K-Nearest-Neighbors Classification Algorithm in Practice

What the KNN algorithm is and how it is used in classification tasks.

K-Nearest-Neighbors Classification Algorithm in Practice

Introduction

KNN algorithm is a supervised classification algorithm that is mainly used to predict which category a query point belongs to, given a bunch of data values with respect to its corresponding categories (class labels). Talking from the perspective of the classification tasks, KNN is very much similar to Naive Bayes but slightly different in terms of technicality and implementation. In Naive Bayes, we compute the likelihood by probabilistic methods, whereas in KNN, we compute distance measurements along with other extensions added.
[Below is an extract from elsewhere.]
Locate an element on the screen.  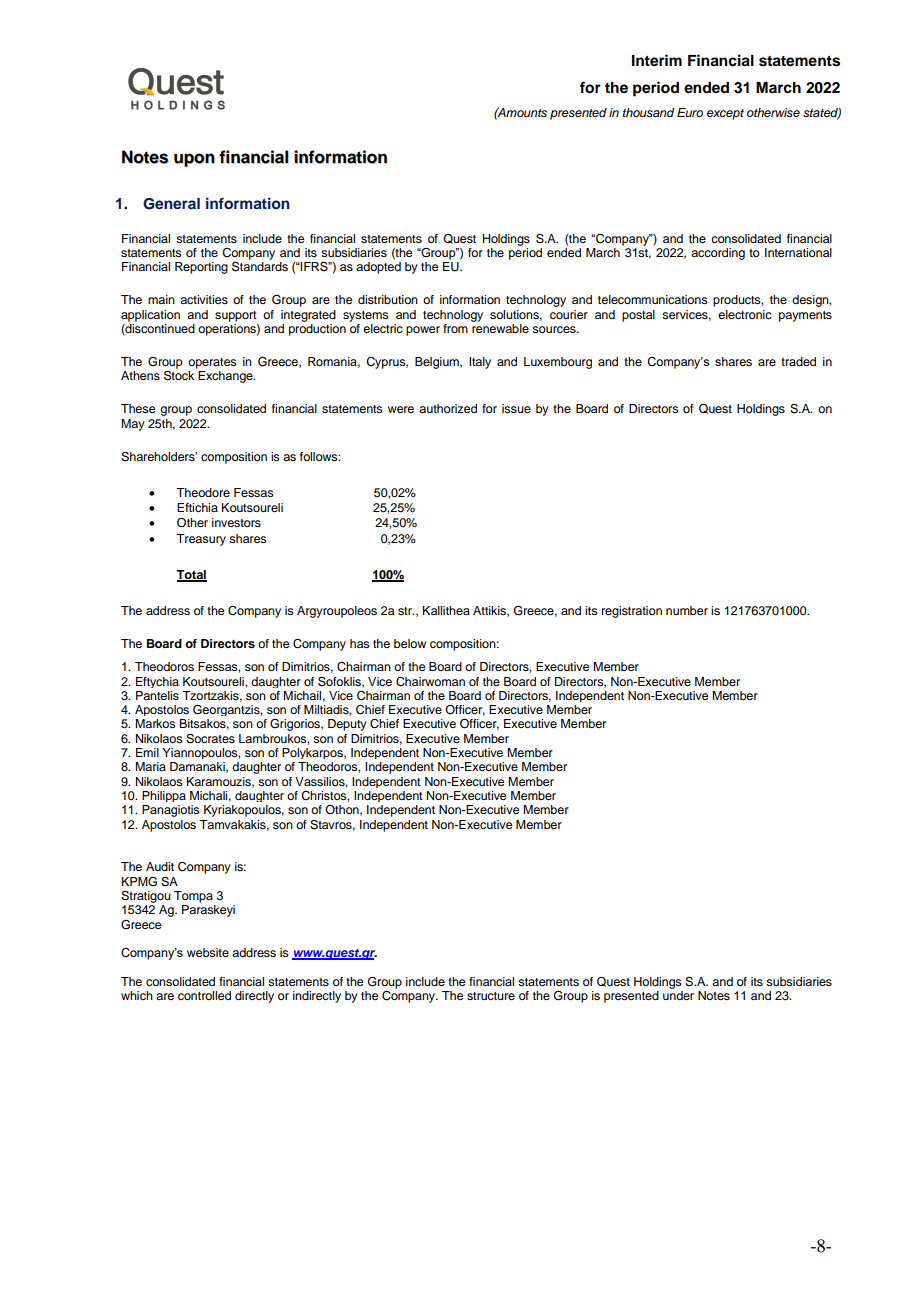
except is located at coordinates (725, 114).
One great advantage of KNN is that, though it is used for classification tasks, we can, however, extend it for regression tasks as well. In this article, we will try to understand and implement KNN from scratch.

Note: If you want to know how Naive Bayes works, then I would strongly recommend checking out my blog post - Naive Bayes in Practice.

Credits of Cover Image - Photo by Tom Rumble on Unsplash


General Intuition

Let's imagine we have 2 sets of points separated as per the category. Now, given a new point, how can you predict or guess which category it belongs to?

knn-intuit.png

The task of putting the query point in the right class label can be tricky. We cannot just randomly assign the class label.

knn-intuit-1.png

Mathematically, we have to compute the distance between the query point and each data point. We need to set a threshold and select the top nearest distance values. Let's say the threshold value is 5.

knn-intuit-2.png

What we can see is that the query point is nearer to the blue category with 3 points and the orange category with 2 points. Now, when we apply the majority voting technique, the class label of the query point will be blue since 3 is greater than 2.

knn-intuit-3.png

The same concept is used in developing the algorithm. Now that we have understood the theory, let's implement this totally from scratch.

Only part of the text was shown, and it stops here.